Belum lama ini, pemerintah tengah serius menggarap Revisi Kitab Undang-undang Hukum Pidana (RKUHP). Revisi tersebut menggemparkan banyak pihak, lantaran mengusung wacana Pasal Penghinaan Presiden dan Wakil Presiden. Pelbagai elemen masyarakat pun menilai jika pasal itu akan membungkam kebebasan berpendapat. Terlebih lagi draf RKUHP tidak dapat diakses publik.
Wacana tersebut bukanlah hal baru. Pada 2015 periode
pertama Jokowi, pasal penghinaan pernah menjadi kicauan ramai di khalayak.

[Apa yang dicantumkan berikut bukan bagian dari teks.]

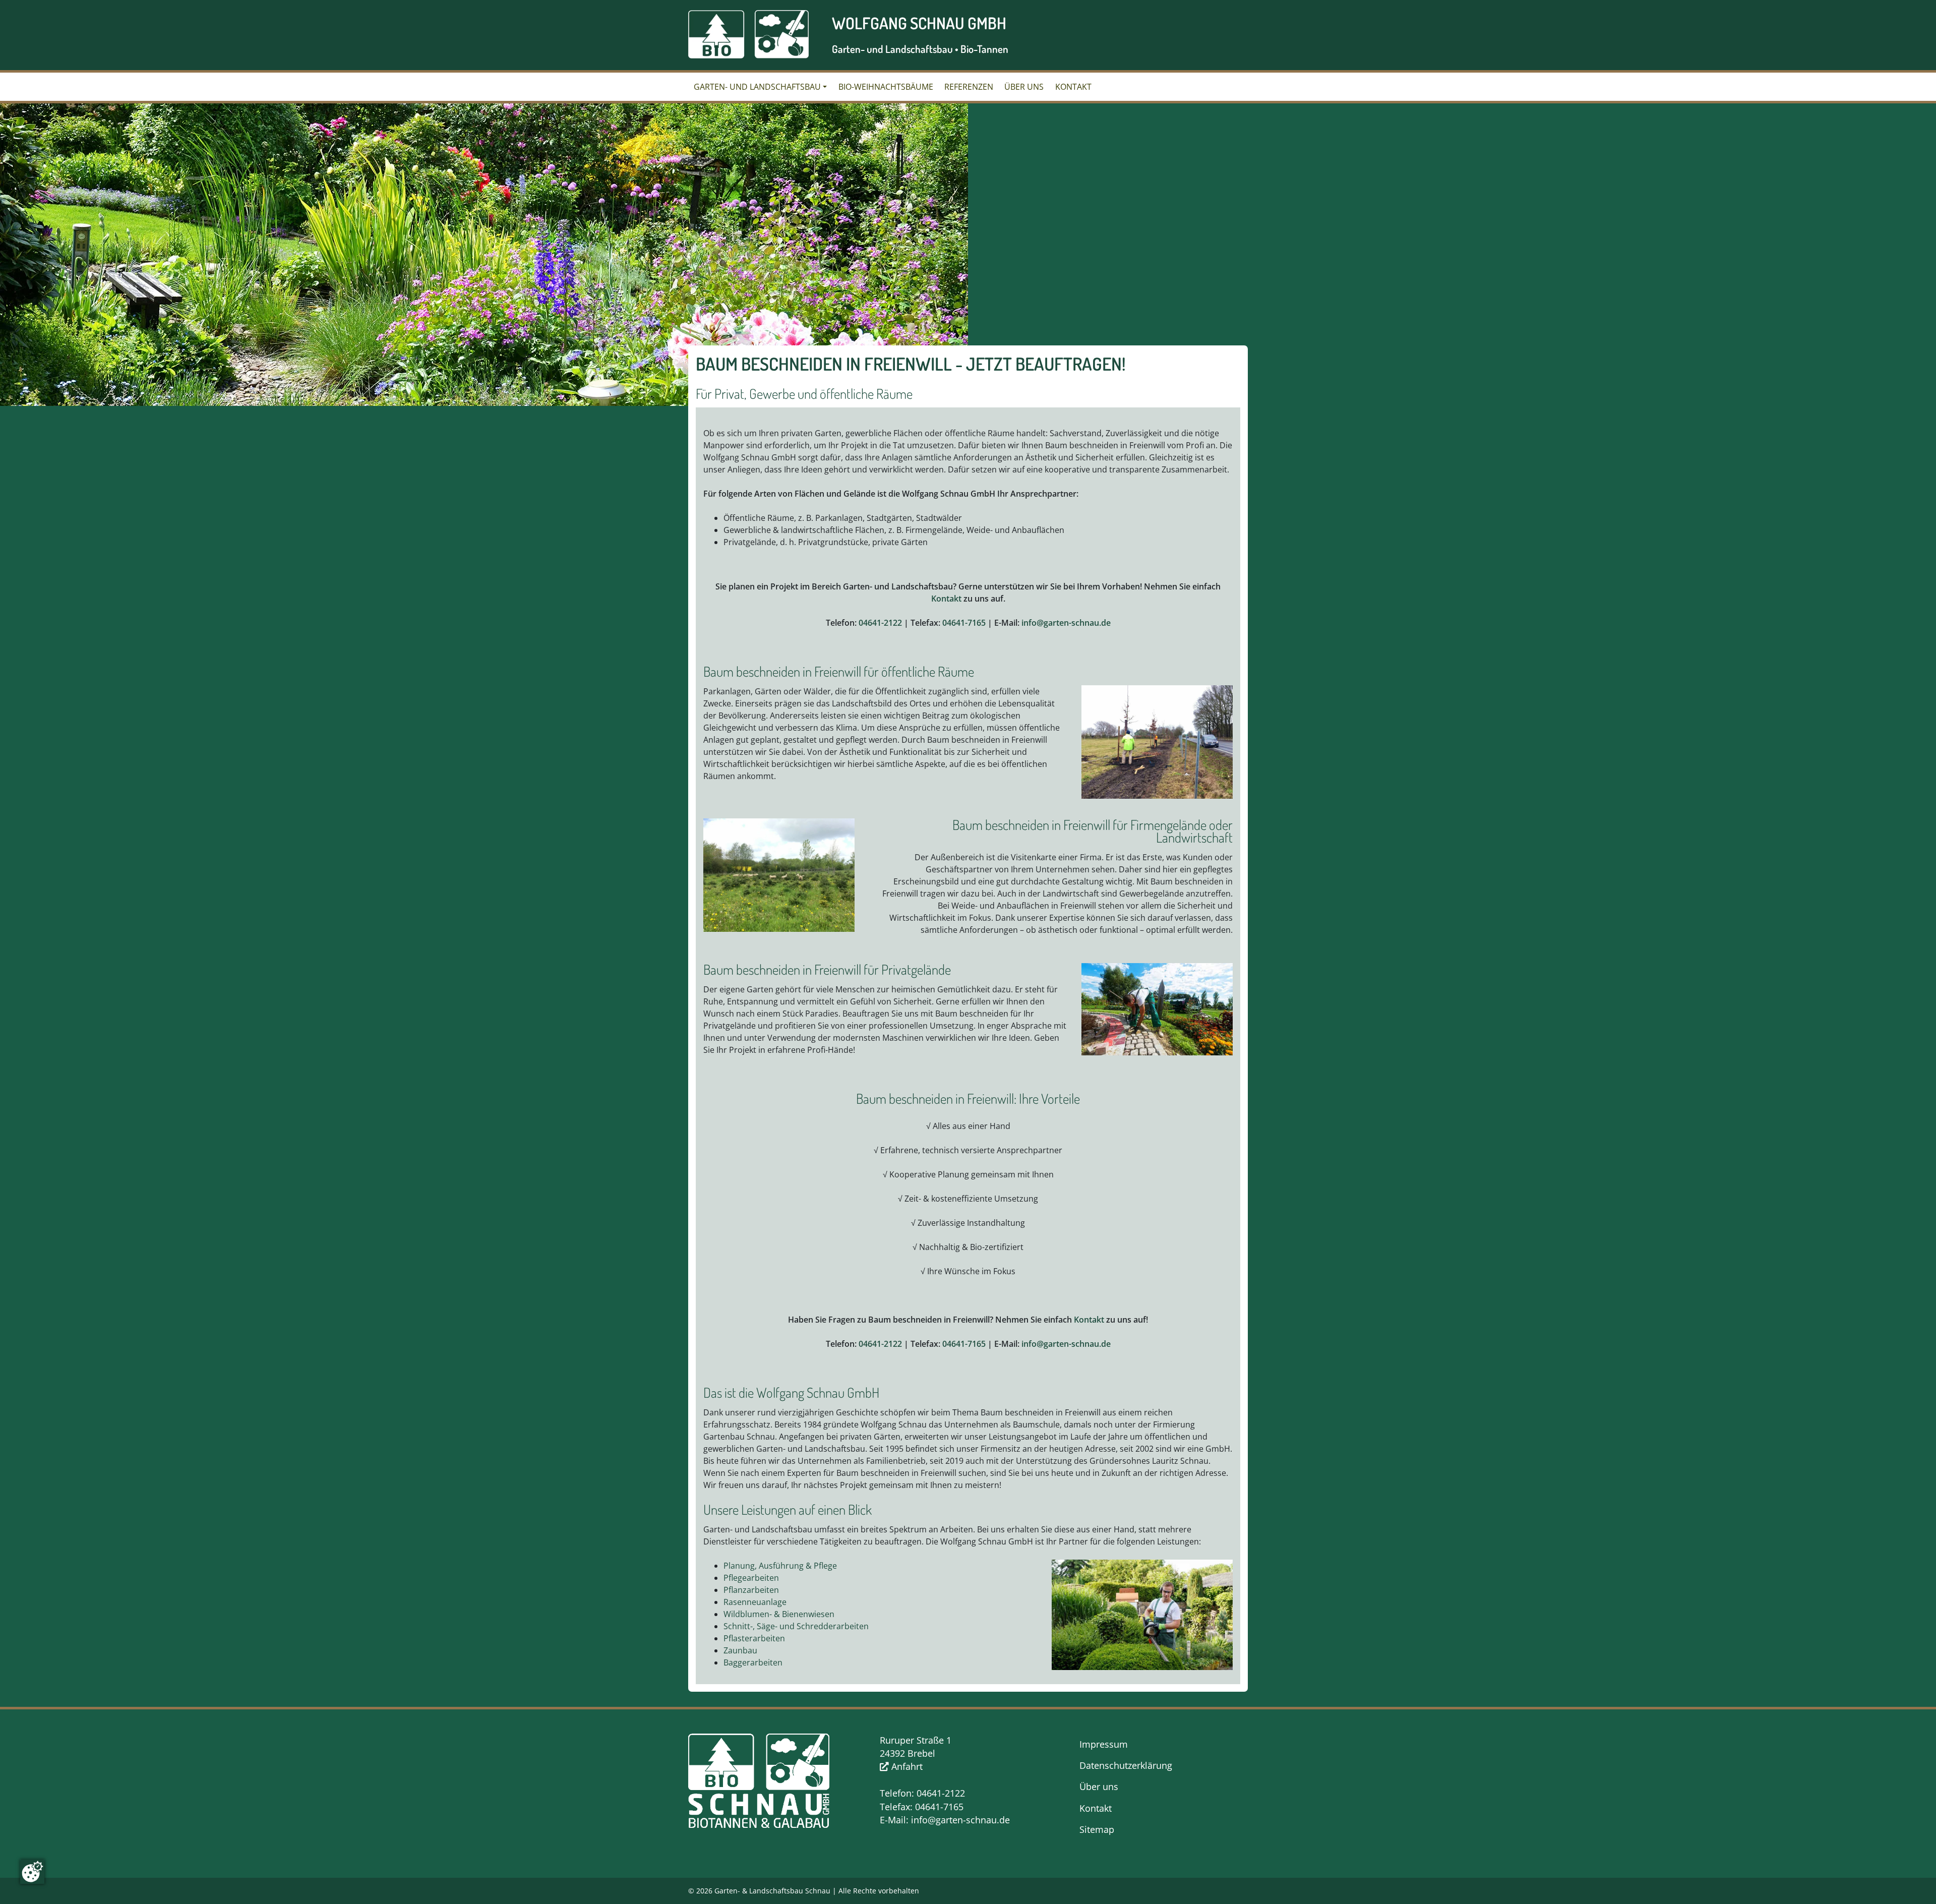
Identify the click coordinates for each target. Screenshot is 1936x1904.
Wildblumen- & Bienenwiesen (778, 1614)
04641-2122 (880, 622)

Percobaan menghidupkan kembali pasal tersebut ke dalam RKUHP, bakal berbeda
dengan yang pernah dibatalkan oleh Mahkamah Konstitusi (MK) pada 2006. Namun
pada 2019, pengesahannya tertunda di Rapat Paripurna DPR. Kini, pasal penghinaan naik lagi ke permukaan
dengan narasi yang sama.
Melihat huru-hara atas wacana itu, Institut menilai
isu tentang pasal penghinaan itu layak untuk dibahas lebih lanjut. Kepada
Wartawan Institut Syifa Nur Layla, Pakar Hukum Pidana Universitas Trisakti,
Abdul Fickar Hadja, menyampaikan kekhawatirannya terhadap pasal penghinaan
hingga prediksinya jika pasal tersebut benar-benar disahkan. “Yang sudah
terjadi sekarang, kritik terhadap gagasan membuat para aktivis ditangkap,” ujar
Fickar pada Minggu malam, 20 Juni lalu.
Sebelumnya pasal itu telah dibatalkan oleh MK pada
2006 silam lantaran tafsirnya rentan dimanipulasi. Kini pasal itu kembali merdu
dengan perubahan menjadi delik aduan bukan delik biasa. Bagaimana komentar Anda
terkait hal itu?
Bagaimanapun bentuknya, baik delik aduan—pidana yang
dituntut jika ada pengaduan ataupun delik biasa—pidana yang dituntut tanpa
pengaduan, tetaplah delik. Artinya, tetap tergantung pada presiden dan wakil
presiden yang bersangkutan. MK justru mengkhawatirkan pasal tersebut menjadi
alat represif.
Keputusan MK bersifat final dan mengikat. Dan kini,
pasal itu masuk ke dalam Program Legislasi Nasional 2021. Bagaimana perspektif
hukum memandang hal itu?
MK membatalkan pasal itu bukan semata-mata terbatas
pada ketentuannya, tetapi dari segi substansi. Menurut Saya, bila substansi
kembali dihadirkan, tetap saja bertentangan dengan keputusan MK. Hal ini juga
nantinya berimbas pada kerentanan untuk digugat ulang.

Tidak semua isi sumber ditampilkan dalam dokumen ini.